**Records provided:**
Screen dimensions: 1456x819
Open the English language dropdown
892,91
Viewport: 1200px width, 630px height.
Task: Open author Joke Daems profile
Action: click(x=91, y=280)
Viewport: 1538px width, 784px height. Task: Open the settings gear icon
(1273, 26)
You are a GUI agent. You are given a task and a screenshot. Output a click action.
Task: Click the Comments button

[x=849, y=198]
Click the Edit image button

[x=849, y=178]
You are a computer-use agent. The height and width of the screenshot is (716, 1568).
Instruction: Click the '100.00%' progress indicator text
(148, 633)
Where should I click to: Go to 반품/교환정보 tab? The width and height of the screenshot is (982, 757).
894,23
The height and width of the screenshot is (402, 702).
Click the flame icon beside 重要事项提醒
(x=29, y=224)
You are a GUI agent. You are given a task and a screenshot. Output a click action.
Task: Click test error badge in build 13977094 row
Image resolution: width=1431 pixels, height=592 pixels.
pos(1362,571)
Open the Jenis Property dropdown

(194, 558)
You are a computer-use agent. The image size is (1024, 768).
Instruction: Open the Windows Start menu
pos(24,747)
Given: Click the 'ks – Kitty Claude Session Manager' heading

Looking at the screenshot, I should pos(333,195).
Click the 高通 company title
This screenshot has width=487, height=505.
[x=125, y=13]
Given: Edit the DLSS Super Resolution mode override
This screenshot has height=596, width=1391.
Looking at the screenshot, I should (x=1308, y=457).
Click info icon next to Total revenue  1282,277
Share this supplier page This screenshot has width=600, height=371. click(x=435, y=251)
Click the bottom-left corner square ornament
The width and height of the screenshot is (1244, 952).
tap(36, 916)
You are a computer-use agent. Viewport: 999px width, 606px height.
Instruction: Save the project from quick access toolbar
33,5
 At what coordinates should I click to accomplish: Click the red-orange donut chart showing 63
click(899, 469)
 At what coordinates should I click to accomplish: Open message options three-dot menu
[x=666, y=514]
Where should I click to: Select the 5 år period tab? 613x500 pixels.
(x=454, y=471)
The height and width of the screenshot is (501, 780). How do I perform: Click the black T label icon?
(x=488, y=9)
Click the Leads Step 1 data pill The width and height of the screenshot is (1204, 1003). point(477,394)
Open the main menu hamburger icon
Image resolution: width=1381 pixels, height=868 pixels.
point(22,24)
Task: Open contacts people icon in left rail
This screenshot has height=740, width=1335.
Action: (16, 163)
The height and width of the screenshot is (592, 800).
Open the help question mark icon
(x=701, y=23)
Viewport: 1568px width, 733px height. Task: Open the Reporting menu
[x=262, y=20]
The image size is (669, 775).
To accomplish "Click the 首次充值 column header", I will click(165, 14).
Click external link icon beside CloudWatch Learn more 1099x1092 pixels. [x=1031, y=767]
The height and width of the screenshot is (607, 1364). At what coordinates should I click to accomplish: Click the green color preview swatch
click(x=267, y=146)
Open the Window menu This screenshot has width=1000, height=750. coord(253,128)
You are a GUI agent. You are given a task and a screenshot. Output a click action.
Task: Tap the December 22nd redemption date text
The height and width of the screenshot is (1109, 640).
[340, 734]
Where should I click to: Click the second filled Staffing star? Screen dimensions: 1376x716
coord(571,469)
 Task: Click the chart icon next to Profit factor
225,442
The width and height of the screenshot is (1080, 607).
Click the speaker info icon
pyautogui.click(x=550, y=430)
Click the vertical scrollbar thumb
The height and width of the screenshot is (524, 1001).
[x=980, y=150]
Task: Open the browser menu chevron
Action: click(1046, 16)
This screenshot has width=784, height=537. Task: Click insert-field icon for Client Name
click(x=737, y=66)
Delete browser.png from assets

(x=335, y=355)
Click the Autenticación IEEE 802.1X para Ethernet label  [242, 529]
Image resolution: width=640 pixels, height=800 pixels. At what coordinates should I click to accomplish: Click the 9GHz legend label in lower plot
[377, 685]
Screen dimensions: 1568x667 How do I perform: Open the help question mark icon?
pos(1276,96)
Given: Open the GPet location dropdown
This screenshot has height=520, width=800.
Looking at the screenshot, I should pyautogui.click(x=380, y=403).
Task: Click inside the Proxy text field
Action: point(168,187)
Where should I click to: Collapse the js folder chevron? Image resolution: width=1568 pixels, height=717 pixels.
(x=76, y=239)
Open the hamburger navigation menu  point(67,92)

**Exercise requirements:**
Find each line in the items above that contains the string "help" with the same capitalization, and copy those lines.

**Result of this task:**
Open the help question mark icon
Screen dimensions: 1568x667 How do I perform: Open the help question mark icon?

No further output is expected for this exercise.